[Stored data]
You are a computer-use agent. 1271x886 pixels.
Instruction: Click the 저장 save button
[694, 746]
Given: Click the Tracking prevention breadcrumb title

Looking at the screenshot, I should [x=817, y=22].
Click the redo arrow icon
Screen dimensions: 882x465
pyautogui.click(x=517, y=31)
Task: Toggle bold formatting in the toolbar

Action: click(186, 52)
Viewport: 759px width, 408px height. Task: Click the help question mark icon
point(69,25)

* * *

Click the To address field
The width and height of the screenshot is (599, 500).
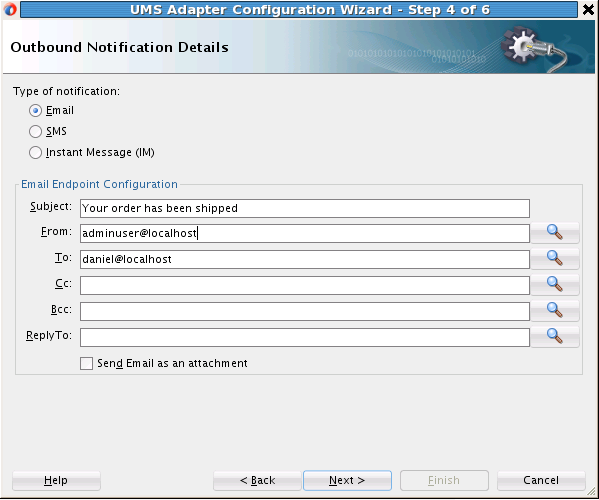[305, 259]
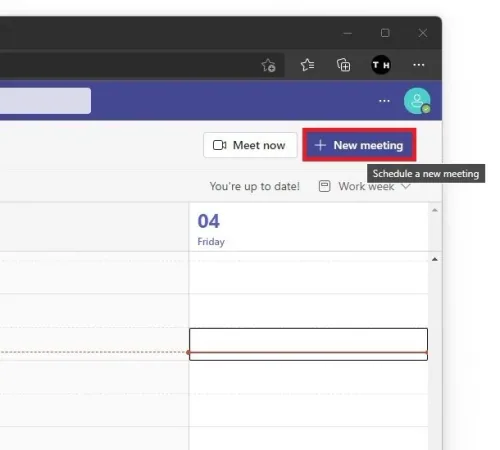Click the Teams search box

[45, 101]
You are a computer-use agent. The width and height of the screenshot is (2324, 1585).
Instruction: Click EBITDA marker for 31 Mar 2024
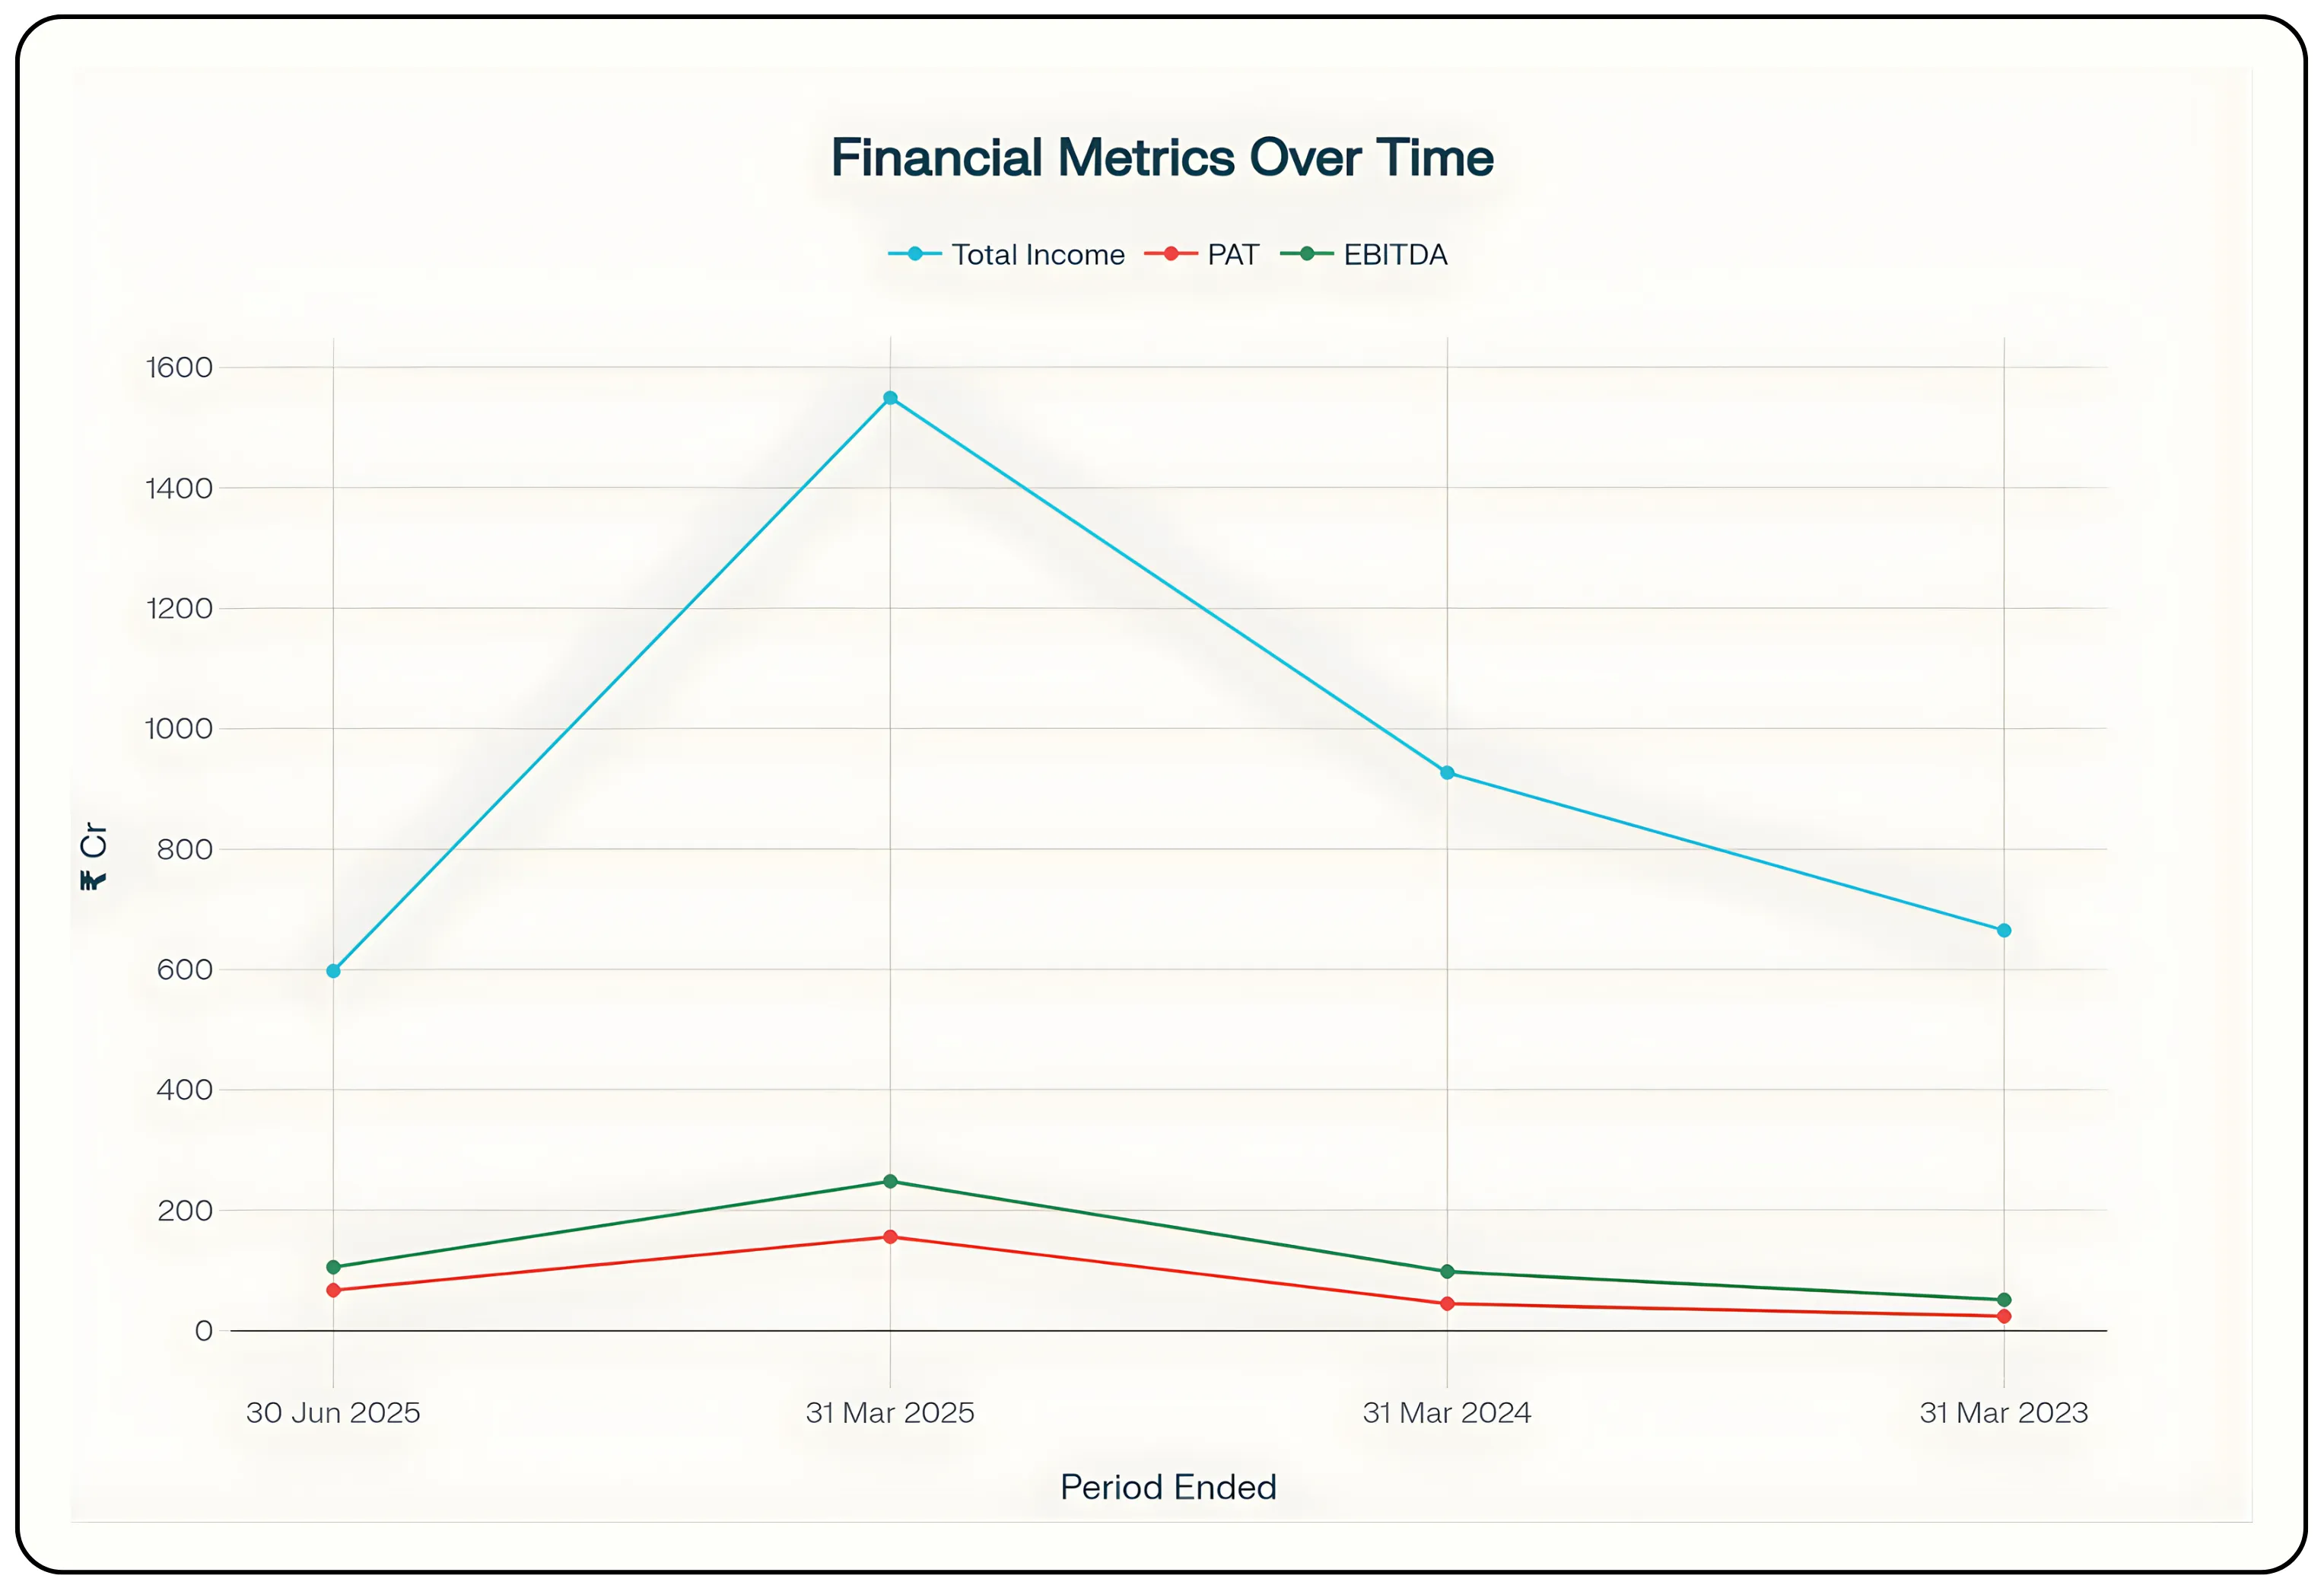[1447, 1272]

**Task directions**
How many lines in the records above contain the string "computer"? State the number and nothing more.

**Answer area**
2